I've decided to try taking sugar and cereals out of his diet, since the skin lumps came back and he got very grouchy immediately after being fed (or possibly skin sensitive - didn't like being touched after he'd eaten, fine the rest of the time). So with some help from the barefoot community, the Feet First book and the very helpful advisors at Simple System, we've moved over to a non-molassed beet (currently Speedibeet, though I'll be trying to get Purabeet when I can, it's cheaper), Greengold (a non-molassed lucerne) and a supplement called Total Eclipse (linseed, magnesium oxide, brewers' yeast and seaweed).

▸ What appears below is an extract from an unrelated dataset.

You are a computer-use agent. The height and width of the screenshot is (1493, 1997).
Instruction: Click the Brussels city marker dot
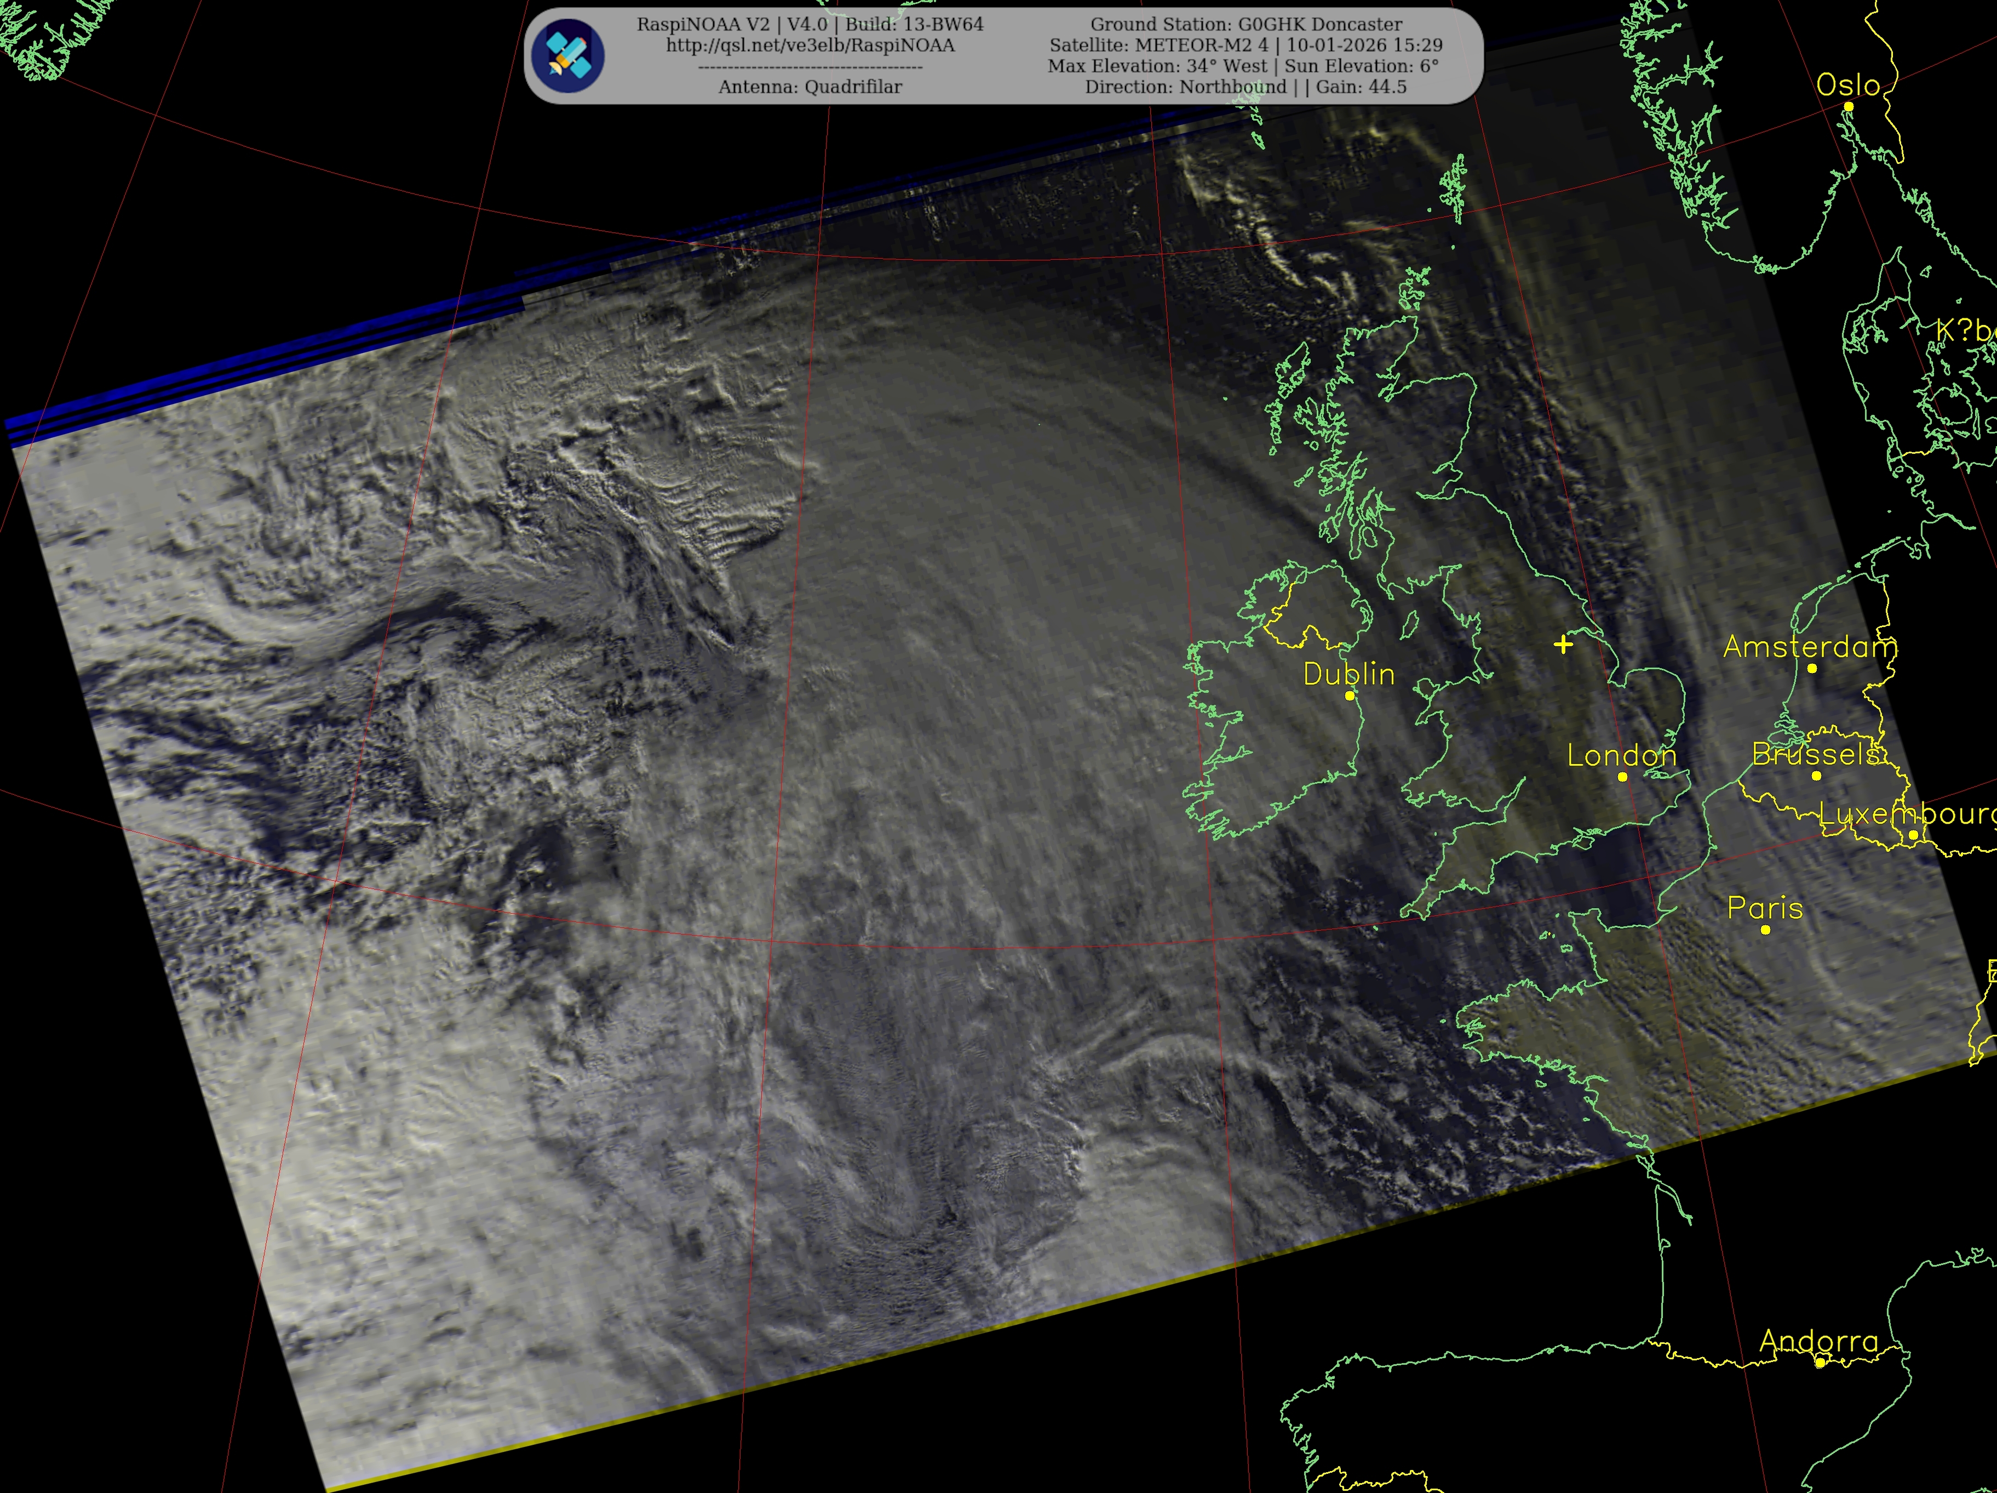[1816, 776]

We're still in the process of switching, he has a trickle of Leisure Mix still which is being reduced daily and he'll be off it completely by about Wednesday. A bit too early to report on results, but he does seem less grumpy and he's licking his skip clean every meal which is a relief - a lot of horses refuse to touch non-sugared stuff if they've been used to the sweetness. I think once the TE has run out I'll buy the ingredients and mix my own - I suspect that with being coastal the iodine content of the grazing will be pretty high and I shouldn't need to supplement seaweed. Going to get a forage analysis done in the spring.
His weight touched the 510kg band 10 days ago, but he was back in the 504kg band this morning. With the way the weather's going I suspect he'll start to lose it again now, if it gets too quick then I'll up the quantities of beet and lucerne and possibly add in something like Blue Bag grass nuts, though he's always got hay available.
As far as the exercise plan goes we did really well the first week, but this week has been horrible weather-wise - lots of rain and some strong winds and there's just no point in trying to walk him in hand in that, he spins round to turn his bum to the weather and refuses to move. I was going to take him out this afternoon, but fell asleep on the sofa - I seem to be constantly knackered at the moment :o(
There's a UKNHCP-qualified trimmer coming next Sunday to do his feet instead of the normal farrier. It'll be interesting to hear what he has to say. I suspect it'll be toes too long and heels slightly under-run and more roadwork required.